Currently, we use a user terraform and generate an auth identity for this user using impersonation. We generate this identity to be valid for one year and it needs to be regenerated once year. We should switch to Machine ID for running this plugin which does not manualy renewal. Please refer to this issue.
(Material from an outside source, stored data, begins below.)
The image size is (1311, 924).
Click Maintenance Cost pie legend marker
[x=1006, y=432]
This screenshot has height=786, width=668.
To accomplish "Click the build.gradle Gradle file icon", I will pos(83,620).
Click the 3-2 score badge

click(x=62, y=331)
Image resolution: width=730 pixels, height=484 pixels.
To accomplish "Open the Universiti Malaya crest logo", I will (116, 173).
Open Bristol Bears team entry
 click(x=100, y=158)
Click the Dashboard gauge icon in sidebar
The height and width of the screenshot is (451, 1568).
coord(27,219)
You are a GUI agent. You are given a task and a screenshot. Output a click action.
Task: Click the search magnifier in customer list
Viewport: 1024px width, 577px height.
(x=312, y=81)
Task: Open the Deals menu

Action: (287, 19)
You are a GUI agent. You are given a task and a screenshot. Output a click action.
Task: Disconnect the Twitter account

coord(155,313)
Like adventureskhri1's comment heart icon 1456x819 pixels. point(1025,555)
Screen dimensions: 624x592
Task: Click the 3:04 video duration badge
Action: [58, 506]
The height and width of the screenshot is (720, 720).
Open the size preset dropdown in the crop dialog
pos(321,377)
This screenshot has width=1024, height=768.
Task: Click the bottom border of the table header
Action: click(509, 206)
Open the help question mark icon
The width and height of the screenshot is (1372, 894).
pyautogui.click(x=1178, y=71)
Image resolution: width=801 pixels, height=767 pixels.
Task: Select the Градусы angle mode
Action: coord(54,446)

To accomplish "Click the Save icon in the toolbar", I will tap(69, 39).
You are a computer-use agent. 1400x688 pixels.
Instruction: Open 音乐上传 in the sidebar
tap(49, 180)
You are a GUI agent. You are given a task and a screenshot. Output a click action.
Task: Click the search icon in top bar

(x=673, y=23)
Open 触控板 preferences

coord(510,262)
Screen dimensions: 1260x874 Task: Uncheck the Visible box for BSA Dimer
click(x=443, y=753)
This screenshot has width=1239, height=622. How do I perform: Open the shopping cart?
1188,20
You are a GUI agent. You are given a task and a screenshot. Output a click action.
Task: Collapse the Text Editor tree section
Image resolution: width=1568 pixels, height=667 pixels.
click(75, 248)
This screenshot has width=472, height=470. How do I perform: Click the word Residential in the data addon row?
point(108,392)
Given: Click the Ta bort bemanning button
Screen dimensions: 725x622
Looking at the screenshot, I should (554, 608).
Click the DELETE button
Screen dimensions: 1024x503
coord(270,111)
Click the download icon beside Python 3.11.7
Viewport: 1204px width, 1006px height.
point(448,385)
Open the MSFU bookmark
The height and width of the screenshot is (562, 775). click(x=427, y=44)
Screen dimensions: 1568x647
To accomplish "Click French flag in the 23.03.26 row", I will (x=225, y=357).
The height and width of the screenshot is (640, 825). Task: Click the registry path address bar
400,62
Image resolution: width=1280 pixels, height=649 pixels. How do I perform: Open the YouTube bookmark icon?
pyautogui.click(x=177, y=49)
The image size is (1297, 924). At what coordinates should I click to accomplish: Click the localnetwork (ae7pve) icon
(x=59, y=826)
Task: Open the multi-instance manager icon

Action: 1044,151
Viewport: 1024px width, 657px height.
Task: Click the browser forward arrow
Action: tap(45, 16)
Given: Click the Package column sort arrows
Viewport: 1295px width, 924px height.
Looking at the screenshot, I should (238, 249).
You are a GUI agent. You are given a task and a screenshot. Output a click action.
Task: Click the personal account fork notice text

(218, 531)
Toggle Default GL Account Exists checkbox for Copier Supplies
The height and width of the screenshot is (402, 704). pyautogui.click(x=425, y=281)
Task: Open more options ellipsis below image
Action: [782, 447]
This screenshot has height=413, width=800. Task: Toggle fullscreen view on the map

  • The following roles and user are created via the teleport-bootstrap chart.
    • Role terraform-cluster-manager
    • Role terraform-impersonator
    • User terraform

Use the following Makefile, if you need to update or rotate the auth identity for the terraform user.

Makefile
okta_group := GitLab - SRE
impersonator_role := terraform-impersonator
target_user := terraform
authid_ttl := 8760h
define update_auth_id
tsh login --proxy=$(1).teleport.gitlab.net
tctl get saml/okta --with-secrets > user-saml-$(1).yaml
# Add the impersonator role to the Okta group
yq eval '.spec.attributes_to_roles[] |= select(.value == "$(okta_group)") .roles += ["$(impersonator_role)"]' -i user-saml-$(1).yaml
tctl create -f user-saml-$(1).yaml
# Login again to assume the new role
tsh logout
tsh login --proxy=$(1).teleport.gitlab.net
# Request and sign an identity certificate for the user
tctl auth sign --user=$(target_user) --ttl=$(authid_ttl) --out=auth-id-$(1)
# Write the new auth identity to Vault
vault login -method oidc
vault kv patch -mount=ci ops-gitlab-net/gitlab-com/gl-infra/config-mgmt/teleport-$(1)/teleport auth_id=@auth-id-$(1)
# Remove created files
rm user-saml-$(1).yaml auth-id-$(1)
# Display the latest version of Vault secret
vault kv get -format=json -mount=ci ops-gitlab-net/gitlab-com/gl-infra/config-mgmt/teleport-$(1)/teleport | jq '.data.metadata.version' | xargs -I {} echo "The latest secret version: {}"
endef
.PHONY: update-production
update-production:
$(call update_auth_id,production)
.PHONY: update-staging
update-staging:
$(call update_auth_id,staging)
  1. Run the glsh vault proxy command in a separate terminal.
  2. Run make update-staging or make update-production.
  3. Terraform will pick up the latest version of the Vault secret.

The teleport-plugin-slack is used for communicating with Slack. See this guide for running this plugin.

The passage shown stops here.